• [Task requirements] The lines needed are those below that contain the word "yellow"; copy each one.

--------------------------------------------------

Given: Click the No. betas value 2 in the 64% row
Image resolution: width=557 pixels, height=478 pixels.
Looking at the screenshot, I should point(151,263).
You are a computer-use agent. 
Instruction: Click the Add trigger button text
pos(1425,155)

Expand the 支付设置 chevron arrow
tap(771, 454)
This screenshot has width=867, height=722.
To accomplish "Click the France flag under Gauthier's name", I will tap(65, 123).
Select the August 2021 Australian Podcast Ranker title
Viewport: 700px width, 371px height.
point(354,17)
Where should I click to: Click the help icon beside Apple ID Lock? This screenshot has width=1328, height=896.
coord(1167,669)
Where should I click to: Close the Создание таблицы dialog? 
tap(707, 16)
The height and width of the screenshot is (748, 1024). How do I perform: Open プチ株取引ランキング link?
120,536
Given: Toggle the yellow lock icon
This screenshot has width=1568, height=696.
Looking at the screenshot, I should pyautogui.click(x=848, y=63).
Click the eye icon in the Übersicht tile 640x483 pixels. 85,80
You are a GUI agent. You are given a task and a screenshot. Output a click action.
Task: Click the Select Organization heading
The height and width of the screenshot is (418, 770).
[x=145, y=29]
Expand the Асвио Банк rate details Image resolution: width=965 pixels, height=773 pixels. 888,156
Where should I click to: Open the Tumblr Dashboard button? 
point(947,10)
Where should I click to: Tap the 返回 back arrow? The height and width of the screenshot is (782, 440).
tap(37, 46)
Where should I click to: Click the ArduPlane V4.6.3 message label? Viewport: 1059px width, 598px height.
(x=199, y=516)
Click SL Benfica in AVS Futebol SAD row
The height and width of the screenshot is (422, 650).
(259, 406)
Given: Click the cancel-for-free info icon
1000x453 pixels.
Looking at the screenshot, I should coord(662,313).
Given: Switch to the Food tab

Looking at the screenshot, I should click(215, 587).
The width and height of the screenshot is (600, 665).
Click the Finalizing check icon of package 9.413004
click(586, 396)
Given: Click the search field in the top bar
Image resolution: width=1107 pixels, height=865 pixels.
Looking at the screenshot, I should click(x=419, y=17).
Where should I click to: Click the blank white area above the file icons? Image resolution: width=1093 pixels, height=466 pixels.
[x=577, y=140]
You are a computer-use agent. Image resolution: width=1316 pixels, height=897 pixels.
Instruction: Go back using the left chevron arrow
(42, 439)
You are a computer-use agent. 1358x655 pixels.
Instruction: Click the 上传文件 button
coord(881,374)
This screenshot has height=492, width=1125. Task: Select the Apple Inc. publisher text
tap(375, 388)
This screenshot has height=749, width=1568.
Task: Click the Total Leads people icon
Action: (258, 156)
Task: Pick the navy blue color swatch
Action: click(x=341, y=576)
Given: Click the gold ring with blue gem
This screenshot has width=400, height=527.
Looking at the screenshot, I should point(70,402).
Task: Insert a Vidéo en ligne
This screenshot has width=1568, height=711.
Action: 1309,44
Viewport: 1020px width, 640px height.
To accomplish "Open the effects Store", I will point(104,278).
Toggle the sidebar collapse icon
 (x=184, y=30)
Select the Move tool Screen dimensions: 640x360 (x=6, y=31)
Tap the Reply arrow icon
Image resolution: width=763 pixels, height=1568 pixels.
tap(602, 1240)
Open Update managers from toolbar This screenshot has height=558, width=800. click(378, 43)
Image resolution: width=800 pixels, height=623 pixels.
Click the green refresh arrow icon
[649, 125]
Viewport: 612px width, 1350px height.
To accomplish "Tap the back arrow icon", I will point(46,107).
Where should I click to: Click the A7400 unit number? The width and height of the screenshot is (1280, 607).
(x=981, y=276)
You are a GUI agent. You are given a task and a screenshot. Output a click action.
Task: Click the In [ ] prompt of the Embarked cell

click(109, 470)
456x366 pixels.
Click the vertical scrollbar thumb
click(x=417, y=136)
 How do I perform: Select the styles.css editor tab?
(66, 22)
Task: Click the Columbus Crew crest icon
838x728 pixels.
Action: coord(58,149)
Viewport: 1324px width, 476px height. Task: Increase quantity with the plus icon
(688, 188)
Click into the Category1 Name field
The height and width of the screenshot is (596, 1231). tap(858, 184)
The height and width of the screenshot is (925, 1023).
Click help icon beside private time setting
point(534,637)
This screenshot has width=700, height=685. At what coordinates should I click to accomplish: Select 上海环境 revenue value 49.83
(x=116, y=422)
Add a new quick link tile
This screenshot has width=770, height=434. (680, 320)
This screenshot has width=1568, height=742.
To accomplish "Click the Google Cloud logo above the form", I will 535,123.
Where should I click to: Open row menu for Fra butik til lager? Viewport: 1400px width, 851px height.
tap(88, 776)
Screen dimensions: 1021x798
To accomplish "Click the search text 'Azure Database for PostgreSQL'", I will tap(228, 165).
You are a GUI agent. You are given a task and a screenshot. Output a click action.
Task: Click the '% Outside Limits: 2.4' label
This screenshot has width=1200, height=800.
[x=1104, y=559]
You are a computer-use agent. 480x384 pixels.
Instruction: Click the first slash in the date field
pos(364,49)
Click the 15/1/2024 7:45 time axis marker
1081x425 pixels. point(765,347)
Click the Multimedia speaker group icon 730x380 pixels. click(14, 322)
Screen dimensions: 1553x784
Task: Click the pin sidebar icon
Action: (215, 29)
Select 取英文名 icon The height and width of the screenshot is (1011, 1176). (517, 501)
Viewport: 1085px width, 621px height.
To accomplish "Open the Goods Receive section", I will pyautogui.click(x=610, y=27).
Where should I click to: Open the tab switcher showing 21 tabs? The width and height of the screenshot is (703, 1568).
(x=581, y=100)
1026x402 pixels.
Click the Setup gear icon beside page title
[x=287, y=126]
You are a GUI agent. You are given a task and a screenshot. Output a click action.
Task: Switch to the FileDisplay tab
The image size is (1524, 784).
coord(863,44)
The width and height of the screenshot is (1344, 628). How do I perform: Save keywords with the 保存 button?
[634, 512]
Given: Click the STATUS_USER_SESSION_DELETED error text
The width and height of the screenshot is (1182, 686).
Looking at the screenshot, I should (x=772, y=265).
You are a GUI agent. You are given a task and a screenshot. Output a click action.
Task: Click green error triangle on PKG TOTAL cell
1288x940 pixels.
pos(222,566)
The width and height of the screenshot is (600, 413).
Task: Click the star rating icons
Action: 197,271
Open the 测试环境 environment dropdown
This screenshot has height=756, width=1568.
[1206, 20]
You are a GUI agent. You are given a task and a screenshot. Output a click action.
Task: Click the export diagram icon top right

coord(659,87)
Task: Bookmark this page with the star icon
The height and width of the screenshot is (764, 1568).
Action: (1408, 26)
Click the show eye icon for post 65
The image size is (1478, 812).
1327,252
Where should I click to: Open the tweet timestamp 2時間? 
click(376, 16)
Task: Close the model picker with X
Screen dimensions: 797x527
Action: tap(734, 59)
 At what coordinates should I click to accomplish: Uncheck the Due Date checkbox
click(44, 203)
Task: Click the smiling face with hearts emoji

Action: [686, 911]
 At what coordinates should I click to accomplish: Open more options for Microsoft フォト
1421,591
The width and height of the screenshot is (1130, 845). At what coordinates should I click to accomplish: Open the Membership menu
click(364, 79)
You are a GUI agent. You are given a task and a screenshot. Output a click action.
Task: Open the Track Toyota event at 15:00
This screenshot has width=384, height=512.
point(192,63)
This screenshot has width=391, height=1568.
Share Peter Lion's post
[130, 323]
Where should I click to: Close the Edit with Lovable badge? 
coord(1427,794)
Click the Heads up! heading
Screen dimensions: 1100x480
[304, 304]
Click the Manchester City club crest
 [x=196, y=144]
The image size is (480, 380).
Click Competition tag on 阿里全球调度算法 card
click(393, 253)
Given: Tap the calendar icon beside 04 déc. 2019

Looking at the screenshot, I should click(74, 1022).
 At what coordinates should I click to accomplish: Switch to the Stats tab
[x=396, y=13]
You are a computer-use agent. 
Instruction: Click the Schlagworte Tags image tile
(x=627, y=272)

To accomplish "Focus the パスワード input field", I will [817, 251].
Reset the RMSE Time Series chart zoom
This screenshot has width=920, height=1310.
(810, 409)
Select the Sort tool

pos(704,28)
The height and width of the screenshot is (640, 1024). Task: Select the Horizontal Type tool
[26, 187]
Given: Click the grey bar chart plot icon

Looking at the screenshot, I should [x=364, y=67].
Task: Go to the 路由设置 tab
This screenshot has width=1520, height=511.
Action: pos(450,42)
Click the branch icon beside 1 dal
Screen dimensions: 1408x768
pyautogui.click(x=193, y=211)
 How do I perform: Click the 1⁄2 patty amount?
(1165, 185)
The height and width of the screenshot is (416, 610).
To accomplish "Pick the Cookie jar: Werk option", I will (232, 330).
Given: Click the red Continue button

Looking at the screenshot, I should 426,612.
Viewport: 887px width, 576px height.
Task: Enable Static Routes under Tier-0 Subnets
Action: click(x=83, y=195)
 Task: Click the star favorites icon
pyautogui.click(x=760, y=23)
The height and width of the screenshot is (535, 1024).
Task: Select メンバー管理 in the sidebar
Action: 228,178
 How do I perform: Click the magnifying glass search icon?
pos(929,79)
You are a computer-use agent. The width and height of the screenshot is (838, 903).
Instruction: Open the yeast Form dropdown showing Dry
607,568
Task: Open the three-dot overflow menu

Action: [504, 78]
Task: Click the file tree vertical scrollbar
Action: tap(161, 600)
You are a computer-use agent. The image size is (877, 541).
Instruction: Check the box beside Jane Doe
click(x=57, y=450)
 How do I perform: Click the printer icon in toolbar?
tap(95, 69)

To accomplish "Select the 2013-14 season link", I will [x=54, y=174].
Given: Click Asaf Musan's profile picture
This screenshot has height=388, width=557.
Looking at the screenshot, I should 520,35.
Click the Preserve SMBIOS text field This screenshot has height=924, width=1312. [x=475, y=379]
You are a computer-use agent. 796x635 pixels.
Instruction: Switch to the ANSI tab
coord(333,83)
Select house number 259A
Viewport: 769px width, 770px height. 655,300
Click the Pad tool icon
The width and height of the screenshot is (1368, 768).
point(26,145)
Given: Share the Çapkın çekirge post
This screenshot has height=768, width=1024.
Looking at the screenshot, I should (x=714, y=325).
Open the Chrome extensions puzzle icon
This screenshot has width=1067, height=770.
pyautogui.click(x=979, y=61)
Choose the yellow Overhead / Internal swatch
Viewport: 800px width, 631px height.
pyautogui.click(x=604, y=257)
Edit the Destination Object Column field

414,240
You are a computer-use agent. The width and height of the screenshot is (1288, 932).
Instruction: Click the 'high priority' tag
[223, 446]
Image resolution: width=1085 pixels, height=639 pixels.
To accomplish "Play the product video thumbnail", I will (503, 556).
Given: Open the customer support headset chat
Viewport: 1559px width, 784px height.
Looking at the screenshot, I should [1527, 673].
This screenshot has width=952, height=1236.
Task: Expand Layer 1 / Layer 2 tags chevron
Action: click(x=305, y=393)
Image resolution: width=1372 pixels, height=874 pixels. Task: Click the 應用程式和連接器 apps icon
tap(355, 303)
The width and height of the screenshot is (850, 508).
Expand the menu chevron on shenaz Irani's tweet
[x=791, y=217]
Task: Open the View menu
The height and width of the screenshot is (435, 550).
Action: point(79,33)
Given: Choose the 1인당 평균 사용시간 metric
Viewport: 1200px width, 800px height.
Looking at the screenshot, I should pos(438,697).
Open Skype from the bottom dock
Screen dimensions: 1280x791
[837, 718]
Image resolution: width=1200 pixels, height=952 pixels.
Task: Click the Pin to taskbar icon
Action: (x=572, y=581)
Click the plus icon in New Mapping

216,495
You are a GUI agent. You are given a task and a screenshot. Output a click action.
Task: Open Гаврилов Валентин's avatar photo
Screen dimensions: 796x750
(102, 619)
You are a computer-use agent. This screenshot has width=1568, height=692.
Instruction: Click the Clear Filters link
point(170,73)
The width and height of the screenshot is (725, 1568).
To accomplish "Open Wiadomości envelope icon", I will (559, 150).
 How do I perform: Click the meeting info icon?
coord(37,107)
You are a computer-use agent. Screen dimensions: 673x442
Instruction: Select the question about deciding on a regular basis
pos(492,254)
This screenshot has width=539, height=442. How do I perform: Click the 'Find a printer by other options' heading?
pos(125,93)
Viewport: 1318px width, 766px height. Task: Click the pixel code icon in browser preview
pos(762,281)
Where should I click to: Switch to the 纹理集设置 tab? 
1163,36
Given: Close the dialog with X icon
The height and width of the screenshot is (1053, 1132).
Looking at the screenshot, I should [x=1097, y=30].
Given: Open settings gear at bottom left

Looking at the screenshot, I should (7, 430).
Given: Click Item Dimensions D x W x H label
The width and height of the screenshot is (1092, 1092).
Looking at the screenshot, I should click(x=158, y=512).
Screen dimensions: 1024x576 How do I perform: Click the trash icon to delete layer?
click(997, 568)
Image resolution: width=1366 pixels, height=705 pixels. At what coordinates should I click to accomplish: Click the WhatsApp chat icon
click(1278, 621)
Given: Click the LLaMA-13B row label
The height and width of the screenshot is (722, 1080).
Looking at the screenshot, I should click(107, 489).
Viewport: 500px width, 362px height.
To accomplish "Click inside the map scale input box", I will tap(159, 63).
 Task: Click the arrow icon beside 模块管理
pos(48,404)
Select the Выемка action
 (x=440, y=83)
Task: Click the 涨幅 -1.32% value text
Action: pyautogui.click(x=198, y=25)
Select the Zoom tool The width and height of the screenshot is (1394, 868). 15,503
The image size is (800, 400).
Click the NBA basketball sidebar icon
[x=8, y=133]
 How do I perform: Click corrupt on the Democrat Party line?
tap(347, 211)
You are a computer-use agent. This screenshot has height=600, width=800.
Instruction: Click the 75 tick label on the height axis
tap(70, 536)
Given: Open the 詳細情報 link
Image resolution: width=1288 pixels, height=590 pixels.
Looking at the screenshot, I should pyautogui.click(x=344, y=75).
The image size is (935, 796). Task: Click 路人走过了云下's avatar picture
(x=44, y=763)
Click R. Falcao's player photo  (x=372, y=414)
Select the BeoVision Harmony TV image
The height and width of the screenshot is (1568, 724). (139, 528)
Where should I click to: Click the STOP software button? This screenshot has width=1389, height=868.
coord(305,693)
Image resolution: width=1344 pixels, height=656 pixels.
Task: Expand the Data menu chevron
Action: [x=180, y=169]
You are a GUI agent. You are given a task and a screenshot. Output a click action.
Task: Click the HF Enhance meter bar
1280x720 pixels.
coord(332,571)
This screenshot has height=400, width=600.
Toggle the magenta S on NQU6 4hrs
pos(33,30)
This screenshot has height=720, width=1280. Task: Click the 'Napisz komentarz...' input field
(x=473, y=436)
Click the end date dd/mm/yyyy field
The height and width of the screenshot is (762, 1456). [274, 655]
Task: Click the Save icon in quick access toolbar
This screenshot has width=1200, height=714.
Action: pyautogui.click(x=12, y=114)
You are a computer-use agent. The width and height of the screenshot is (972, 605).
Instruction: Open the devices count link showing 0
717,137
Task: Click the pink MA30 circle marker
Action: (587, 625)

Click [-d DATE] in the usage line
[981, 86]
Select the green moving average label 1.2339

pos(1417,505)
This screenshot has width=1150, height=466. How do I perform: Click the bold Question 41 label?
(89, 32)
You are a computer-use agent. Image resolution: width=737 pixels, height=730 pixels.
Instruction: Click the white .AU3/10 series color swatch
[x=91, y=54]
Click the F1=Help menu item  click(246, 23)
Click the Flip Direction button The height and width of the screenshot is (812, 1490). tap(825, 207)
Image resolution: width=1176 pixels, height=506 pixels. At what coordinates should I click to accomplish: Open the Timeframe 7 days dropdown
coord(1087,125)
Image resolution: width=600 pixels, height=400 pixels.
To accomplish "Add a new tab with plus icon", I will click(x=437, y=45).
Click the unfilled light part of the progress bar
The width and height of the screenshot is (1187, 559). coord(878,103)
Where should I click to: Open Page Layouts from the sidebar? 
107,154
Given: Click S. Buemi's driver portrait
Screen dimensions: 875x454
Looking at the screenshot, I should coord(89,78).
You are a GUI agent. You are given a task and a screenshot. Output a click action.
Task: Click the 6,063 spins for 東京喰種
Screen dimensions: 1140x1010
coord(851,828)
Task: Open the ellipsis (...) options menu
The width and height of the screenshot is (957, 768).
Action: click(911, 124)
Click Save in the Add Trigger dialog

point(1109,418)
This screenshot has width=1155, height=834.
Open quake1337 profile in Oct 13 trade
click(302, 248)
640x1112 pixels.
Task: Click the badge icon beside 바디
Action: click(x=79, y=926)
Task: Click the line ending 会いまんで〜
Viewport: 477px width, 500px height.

--------------------------------------------------

• [Final answer]
Given: Toggle the yellow lock icon
Choose the yellow Overhead / Internal swatch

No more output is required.